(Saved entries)
━━━━━━━━━━━━━━━━━━━━━━━━━━━━━━

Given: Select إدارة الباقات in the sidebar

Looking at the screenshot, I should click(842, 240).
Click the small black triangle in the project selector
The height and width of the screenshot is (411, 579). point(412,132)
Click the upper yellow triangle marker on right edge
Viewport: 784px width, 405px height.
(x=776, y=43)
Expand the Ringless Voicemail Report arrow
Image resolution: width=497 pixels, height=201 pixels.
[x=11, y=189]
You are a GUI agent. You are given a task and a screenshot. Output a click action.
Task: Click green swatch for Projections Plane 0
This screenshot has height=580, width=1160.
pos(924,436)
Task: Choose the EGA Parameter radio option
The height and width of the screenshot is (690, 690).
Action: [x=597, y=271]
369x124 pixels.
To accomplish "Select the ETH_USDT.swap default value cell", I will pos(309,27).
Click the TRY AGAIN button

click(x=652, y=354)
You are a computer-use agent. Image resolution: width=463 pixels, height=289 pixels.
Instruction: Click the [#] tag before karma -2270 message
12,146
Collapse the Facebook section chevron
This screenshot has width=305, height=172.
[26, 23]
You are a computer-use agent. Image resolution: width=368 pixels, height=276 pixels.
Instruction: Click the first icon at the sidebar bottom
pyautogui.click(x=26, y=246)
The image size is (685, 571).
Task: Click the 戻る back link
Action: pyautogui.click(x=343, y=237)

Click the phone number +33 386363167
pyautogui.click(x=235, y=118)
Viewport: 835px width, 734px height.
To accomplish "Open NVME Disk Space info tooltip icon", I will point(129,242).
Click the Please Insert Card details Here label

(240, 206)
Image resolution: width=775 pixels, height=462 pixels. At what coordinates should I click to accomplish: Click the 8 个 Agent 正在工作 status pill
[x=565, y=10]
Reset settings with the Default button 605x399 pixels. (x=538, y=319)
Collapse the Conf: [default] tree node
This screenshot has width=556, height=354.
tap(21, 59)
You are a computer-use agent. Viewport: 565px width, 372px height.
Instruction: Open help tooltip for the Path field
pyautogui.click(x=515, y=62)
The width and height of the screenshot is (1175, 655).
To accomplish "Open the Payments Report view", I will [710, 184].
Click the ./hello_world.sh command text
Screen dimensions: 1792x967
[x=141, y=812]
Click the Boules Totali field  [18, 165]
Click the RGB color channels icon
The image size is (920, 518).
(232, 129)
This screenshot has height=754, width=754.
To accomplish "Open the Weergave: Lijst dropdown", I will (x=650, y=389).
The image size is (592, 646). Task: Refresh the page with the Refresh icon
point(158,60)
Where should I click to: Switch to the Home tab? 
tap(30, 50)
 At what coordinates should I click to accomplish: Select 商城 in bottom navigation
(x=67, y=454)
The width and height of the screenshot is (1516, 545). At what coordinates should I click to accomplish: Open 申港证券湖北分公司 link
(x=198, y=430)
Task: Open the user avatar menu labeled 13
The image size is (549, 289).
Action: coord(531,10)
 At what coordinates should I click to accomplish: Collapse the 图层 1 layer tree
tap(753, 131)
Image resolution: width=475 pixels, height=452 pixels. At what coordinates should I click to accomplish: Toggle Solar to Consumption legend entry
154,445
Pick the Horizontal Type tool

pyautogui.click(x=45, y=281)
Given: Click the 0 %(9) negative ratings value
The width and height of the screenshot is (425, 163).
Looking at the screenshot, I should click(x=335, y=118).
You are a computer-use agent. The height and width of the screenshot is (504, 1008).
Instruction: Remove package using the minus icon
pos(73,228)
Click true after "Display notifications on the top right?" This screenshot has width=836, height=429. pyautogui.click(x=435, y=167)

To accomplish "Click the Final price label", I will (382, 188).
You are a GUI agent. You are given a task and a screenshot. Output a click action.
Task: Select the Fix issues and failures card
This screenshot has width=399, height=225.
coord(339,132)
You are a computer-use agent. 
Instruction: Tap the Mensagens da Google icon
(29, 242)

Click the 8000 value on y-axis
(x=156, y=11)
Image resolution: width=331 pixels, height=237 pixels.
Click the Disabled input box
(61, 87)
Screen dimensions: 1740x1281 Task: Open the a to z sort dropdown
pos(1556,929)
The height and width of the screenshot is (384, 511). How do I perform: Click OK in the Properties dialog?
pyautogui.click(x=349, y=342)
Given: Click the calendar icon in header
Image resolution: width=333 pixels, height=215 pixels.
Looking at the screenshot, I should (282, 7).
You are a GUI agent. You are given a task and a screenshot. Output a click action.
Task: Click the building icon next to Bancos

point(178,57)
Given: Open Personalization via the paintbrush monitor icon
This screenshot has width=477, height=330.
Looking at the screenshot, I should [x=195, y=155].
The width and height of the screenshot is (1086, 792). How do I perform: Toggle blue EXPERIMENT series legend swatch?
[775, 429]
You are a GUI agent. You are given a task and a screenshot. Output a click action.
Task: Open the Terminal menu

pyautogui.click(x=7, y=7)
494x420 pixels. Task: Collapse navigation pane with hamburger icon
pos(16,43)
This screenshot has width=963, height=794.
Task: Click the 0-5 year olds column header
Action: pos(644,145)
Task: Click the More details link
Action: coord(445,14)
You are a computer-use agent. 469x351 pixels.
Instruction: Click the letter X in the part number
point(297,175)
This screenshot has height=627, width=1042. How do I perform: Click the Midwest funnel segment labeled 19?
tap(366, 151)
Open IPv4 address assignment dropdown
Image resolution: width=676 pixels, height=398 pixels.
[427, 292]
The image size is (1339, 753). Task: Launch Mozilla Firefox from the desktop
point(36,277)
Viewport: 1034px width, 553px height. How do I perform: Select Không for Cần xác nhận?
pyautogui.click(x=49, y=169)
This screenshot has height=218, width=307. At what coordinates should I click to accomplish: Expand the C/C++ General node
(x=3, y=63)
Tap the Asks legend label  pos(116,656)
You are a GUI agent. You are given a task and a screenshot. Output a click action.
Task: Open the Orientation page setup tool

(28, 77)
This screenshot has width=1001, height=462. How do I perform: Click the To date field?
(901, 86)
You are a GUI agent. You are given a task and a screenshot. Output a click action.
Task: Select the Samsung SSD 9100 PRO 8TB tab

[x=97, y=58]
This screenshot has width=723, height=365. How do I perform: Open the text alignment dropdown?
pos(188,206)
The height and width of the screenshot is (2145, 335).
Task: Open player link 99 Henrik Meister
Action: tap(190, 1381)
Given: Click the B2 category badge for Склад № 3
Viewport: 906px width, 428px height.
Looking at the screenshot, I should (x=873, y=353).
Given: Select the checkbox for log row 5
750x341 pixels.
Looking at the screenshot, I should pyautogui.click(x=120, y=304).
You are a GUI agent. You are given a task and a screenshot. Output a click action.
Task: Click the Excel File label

━━━━━━━━━━━━━━━━━━━━━━━━━━━━━━

### REQUIRED WORK
Would you copy out exactly the lines above that start at the one containing "369x124 pixels." and end at the one containing "The width and height of the screenshot is (1175, 655).", inclusive?

### COMPLETED TASK
369x124 pixels.
To accomplish "Select the ETH_USDT.swap default value cell", I will pos(309,27).
Click the TRY AGAIN button

click(x=652, y=354)
You are a computer-use agent. Image resolution: width=463 pixels, height=289 pixels.
Instruction: Click the [#] tag before karma -2270 message
12,146
Collapse the Facebook section chevron
This screenshot has width=305, height=172.
[26, 23]
You are a computer-use agent. Image resolution: width=368 pixels, height=276 pixels.
Instruction: Click the first icon at the sidebar bottom
pyautogui.click(x=26, y=246)
The image size is (685, 571).
Task: Click the 戻る back link
Action: pyautogui.click(x=343, y=237)

Click the phone number +33 386363167
pyautogui.click(x=235, y=118)
Viewport: 835px width, 734px height.
To accomplish "Open NVME Disk Space info tooltip icon", I will point(129,242).
Click the Please Insert Card details Here label

(240, 206)
Image resolution: width=775 pixels, height=462 pixels. At what coordinates should I click to accomplish: Click the 8 个 Agent 正在工作 status pill
[x=565, y=10]
Reset settings with the Default button 605x399 pixels. (x=538, y=319)
Collapse the Conf: [default] tree node
This screenshot has width=556, height=354.
tap(21, 59)
You are a computer-use agent. Viewport: 565px width, 372px height.
Instruction: Open help tooltip for the Path field
pyautogui.click(x=515, y=62)
The width and height of the screenshot is (1175, 655).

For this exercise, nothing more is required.